Por todo ello, procede estimar la demanda, lo que implica la anulación de los actos impugnados, y el reconocimiento de la incorrecta acreditación de las bases imponibles negativas pendientes de compensar, por no corresponder la imputación de los ingresos percibidos en concepto de IVMDH a los ejercicios 2014 y 2015.'
QUINTO.-La estimación del recurso contencioso-administrativo determina, en aplicación del artículo 139.1 de la Ley de la Jurisdicción Contencioso-Administrativa, la imposición de las costas procesales a la Administración recurrida, que se cuantifican en una cantidad máxima de 1.500 euros por honorarios de Letrado y de 334,38 euros por gastos de Procurador.

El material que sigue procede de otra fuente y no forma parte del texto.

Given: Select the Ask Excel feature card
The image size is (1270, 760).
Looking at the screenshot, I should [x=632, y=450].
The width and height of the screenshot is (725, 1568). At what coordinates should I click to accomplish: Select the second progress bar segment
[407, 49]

Vistos los artículos citados, concordantes y demás de general y pertinente aplicación.
Fallo
1.- ESTIMARel recurso contencioso administrativo interpuesto por lamercantil AUTOTRANSPORTES COLECTIVOS CASTELLONENSES, S.A., contra las resoluciones del Tribunal Económico-Administrativo Regional de la Comunidad Valenciana de 30 de septiembre de 2020, que desestiman las reclamaciones económico-administrativas interpuestas contra los acuerdos desestimatorios de las solicitudes de rectificación de las autoliquidaciones presentadas por el Impuesto sobre Sociedades relativas a los ejercicios 2014 y 2015, se anulan y dejan sin efecto los actos impugnados y acordamos la devolución de las cantidades indebidamente ingresadas por la actora con intereses de demora.
2.- Se imponen las costas procesales en los términos del FJ 5º.

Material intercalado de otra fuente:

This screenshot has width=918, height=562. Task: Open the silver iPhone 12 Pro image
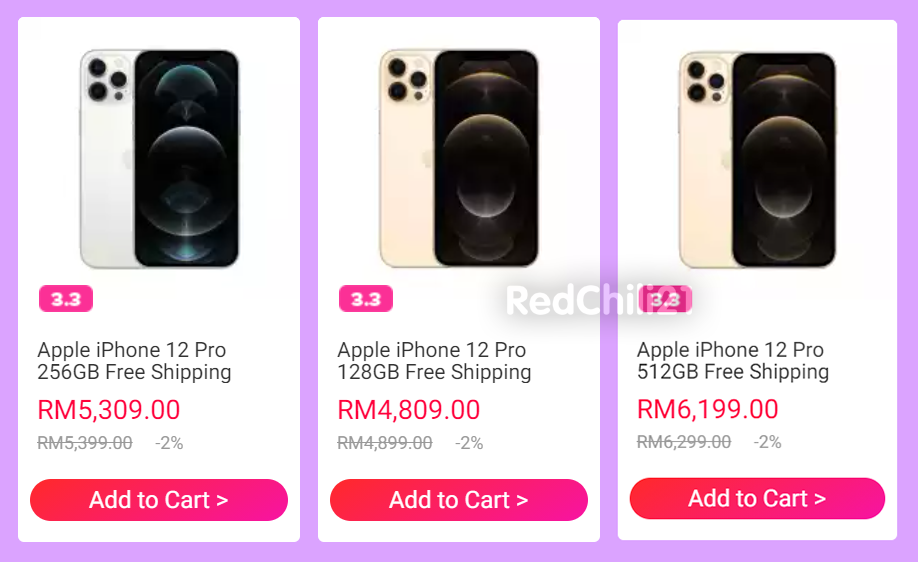(159, 159)
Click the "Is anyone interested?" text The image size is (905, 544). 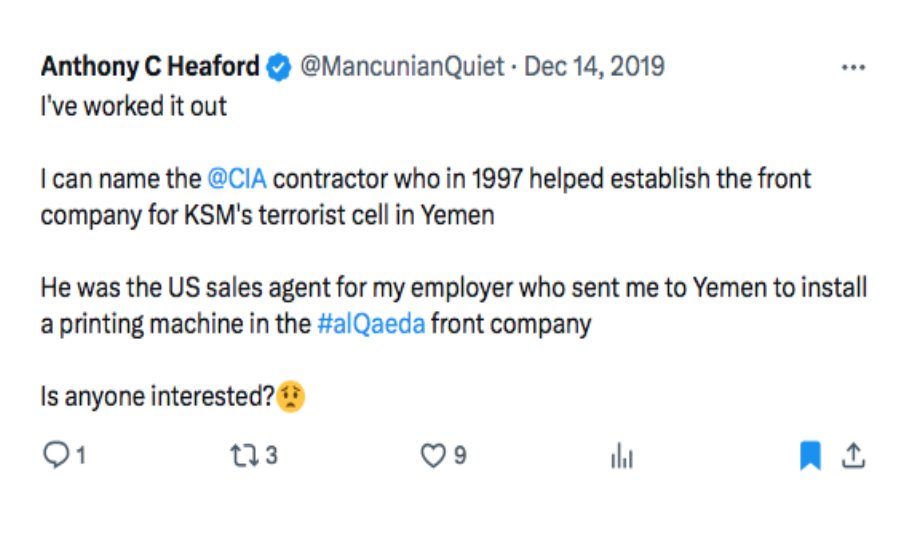coord(157,397)
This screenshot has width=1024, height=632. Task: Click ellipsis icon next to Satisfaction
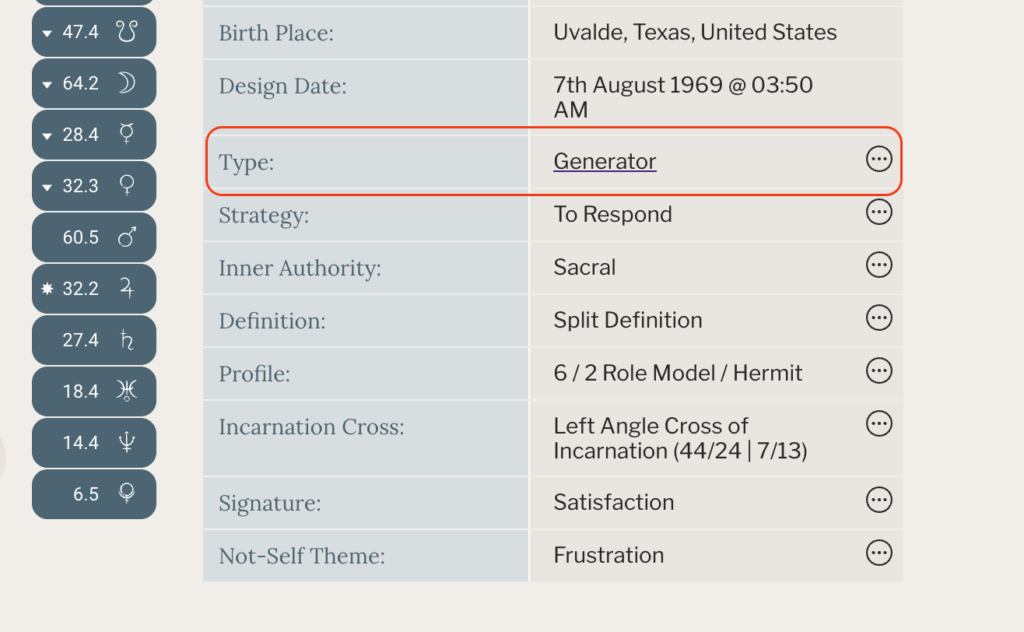click(878, 500)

Esta Sentencia no es firme y contra ella cabe, conforme a lo establecido en los artículos 86 y siguientes de la Ley Reguladora de la Jurisdicción Contencioso-administrativa, recurso de casación ante la Sala 3ª del Tribunal Supremo o, en su caso, ante la Sala de lo Contencioso-administrativo del Tribunal Superior de Justicia de la Comunidad Valenciana. Dicho recurso deberá prepararse ante esta Sección en el plazo de treinta días a contar desde el siguiente al de su notificación, debiendo tenerse en cuenta respecto del escrito de preparación de los que se planteen ante la Sala 3ª del Tribunal Supremo los criterios orientadores previstos en el Apartado III del Acuerdo de 20 de abril de 2016 de la Sala de Gobierno del Tribunal Supremo, sobre la extensión máxima y otras condiciones extrínsecas de los escritos procesales referidos al Recurso de Casación ante la Sala Tercera del Tribunal Supremo (BOE número 162 de 6 de julio de 2016).
Así por esta nuestra sentencia, lo pronunciamos, mandamos y firmamos.
PUBLICACION.-Leída y publicada ha sido la anterior sentencia por el Ilmo. Sr. Magistrado ponente del presente recurso, estando celebrando Audiencia Pública esta Sala, de la que, como Letrada de la Administración de justicia, certifico.